Plugin list
dmesg
It reads kernel events from /dev/kmsg
More details...
fake
It provides an API to test pipelines and other plugins.
More details...
file
It watches for files in the provided directory and reads them line by line.
Each line should contain only one event. It also correctly handles rotations (rename/truncate) and symlinks.
From time to time, it instantly releases and reopens descriptors of the completely processed files.
Such behavior allows files to be deleted by a third party software even though file.d
is still working (in this case the reopening will fail).
A watcher is trying to use the file system events to detect file creation and updates.

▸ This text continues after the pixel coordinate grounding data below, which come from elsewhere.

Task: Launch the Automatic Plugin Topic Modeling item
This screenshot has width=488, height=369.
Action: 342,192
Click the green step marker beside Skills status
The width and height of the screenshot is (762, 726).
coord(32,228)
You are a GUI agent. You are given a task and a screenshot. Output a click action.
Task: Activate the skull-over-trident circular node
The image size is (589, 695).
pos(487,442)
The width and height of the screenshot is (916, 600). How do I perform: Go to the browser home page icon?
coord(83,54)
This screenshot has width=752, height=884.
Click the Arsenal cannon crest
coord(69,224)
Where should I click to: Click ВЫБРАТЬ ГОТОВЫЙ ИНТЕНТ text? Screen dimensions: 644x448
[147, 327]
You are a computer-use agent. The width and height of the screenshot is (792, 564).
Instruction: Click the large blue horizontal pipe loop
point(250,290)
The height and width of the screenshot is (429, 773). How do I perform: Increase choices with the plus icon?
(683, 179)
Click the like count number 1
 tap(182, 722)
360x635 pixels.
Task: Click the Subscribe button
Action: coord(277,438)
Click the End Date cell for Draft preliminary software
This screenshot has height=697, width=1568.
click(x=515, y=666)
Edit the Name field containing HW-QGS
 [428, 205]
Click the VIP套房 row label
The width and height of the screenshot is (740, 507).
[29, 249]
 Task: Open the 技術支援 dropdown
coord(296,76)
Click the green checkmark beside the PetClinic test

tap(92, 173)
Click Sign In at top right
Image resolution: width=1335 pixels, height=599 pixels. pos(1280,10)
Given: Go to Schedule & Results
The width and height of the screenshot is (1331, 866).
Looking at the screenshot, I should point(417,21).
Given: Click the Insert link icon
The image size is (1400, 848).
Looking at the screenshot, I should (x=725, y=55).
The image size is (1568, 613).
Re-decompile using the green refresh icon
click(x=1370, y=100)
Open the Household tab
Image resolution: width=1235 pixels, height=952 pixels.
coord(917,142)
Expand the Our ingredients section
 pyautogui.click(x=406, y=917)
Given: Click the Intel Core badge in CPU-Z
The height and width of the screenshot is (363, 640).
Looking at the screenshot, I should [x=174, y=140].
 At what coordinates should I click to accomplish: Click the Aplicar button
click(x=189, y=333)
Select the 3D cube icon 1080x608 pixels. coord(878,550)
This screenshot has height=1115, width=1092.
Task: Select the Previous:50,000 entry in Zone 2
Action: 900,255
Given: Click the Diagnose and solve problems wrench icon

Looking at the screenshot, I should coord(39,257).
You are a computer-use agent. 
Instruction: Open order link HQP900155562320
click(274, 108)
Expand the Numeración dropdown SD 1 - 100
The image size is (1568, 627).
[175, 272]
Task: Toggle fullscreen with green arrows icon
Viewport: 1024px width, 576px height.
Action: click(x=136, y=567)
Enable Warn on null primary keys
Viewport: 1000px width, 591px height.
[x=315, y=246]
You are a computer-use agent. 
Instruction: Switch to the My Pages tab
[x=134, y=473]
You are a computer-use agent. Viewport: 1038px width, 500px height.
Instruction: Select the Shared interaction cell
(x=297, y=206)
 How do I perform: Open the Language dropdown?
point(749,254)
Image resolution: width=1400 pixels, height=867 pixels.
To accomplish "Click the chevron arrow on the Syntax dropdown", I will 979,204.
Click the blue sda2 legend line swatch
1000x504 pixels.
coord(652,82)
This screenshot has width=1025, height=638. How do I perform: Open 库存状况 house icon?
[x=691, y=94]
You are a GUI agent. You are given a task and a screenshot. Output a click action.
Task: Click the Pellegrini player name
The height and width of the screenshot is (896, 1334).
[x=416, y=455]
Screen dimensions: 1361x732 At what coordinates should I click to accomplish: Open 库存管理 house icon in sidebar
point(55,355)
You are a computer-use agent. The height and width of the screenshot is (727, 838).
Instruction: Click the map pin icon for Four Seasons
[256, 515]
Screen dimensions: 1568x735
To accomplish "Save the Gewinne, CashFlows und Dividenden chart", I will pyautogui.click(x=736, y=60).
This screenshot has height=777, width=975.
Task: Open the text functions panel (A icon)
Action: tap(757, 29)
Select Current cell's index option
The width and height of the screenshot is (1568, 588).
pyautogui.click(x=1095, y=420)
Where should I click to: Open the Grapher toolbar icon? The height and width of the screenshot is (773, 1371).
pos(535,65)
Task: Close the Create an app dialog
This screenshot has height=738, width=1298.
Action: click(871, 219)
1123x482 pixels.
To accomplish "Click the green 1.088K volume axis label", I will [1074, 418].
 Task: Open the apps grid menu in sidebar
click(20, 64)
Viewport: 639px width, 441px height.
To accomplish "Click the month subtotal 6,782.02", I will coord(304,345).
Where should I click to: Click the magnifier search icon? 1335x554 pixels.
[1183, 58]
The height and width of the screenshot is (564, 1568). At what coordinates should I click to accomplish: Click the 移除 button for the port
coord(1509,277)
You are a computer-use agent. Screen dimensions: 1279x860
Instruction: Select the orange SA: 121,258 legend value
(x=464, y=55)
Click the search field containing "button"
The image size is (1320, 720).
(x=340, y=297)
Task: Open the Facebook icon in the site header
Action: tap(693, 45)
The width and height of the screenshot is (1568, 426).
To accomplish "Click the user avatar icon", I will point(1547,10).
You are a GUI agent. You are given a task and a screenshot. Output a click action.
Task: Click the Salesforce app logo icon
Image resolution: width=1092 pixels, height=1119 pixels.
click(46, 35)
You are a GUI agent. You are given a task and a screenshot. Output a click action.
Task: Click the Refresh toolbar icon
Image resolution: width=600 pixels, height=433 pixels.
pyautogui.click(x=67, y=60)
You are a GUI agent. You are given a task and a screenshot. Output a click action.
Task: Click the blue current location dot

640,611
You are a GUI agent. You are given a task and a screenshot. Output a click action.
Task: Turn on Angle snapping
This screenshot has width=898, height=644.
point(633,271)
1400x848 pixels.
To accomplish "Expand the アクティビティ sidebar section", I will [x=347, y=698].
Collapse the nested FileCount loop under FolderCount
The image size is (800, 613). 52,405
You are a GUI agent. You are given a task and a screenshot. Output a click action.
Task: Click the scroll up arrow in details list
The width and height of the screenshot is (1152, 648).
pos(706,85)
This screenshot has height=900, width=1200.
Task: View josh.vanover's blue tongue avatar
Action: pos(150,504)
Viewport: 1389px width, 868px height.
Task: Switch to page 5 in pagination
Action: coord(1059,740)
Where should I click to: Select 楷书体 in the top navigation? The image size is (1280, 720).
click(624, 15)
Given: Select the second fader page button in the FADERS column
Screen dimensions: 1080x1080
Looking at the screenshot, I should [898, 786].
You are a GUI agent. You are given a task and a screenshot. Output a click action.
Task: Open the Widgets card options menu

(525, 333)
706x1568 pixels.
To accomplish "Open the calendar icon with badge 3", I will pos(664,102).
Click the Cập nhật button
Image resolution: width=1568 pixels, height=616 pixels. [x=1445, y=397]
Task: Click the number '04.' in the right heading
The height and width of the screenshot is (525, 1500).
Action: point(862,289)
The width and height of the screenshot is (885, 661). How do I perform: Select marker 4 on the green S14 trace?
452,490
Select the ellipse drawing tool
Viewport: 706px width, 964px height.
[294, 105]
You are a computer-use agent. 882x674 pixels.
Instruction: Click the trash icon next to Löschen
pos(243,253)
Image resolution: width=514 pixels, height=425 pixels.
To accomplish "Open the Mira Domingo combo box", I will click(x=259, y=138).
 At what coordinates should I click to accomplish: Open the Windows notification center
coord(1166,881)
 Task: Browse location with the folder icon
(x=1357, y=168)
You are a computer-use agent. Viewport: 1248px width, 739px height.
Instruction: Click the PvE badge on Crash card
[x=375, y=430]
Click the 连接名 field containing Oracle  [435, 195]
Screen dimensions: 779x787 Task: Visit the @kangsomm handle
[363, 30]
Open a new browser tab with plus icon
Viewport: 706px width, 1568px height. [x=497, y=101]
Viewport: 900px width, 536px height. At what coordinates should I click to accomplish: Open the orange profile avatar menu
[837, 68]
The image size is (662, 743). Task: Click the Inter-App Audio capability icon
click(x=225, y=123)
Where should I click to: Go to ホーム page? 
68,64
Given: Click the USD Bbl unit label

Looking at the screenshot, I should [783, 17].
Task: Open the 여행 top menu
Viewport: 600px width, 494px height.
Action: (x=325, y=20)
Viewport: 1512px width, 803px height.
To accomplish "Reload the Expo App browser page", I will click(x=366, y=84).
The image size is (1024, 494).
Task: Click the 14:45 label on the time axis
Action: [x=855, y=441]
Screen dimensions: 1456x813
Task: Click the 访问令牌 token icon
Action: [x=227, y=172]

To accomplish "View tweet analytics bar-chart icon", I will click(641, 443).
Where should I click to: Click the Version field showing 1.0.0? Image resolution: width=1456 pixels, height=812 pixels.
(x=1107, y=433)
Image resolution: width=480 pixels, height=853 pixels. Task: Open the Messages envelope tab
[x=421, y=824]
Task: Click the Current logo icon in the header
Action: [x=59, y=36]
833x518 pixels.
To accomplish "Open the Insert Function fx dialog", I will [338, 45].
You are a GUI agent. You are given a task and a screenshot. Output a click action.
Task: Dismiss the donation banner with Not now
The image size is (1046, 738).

But update events don't work with symlinks, so watcher also periodically manually fstat
all tracking files to detect changes.
⚠ It supports the commitment mechanism. But "least once delivery" is guaranteed only if files aren't being truncated.
However, file.d
correctly handles file truncation, there is a little chance of data loss.
It isn't a file.d
issue. The data may have been written just before the file truncation. In this case, you may miss to read some events.
If you care about the delivery, you should also know that the logrotate
manual clearly states that copy/truncate may cause data loss even on a rotating stage.
So use copy/truncate or similar actions only if your data isn't critical.
In order to reduce potential harm of truncation, you can turn on notifications of file changes.
By default the plugin is notified only on file creations. Note that following for changes is more CPU intensive.
Reading docker container log files:
pipelines:
example_docker_pipeline:
input:
type: file
watching_dir: /var/lib/docker/containers
offsets_file: /data/offsets.yaml
filename_pattern: "*-json.log"
persistence_mode: async
More details...
http
Reads events from HTTP requests with the body delimited by a new line.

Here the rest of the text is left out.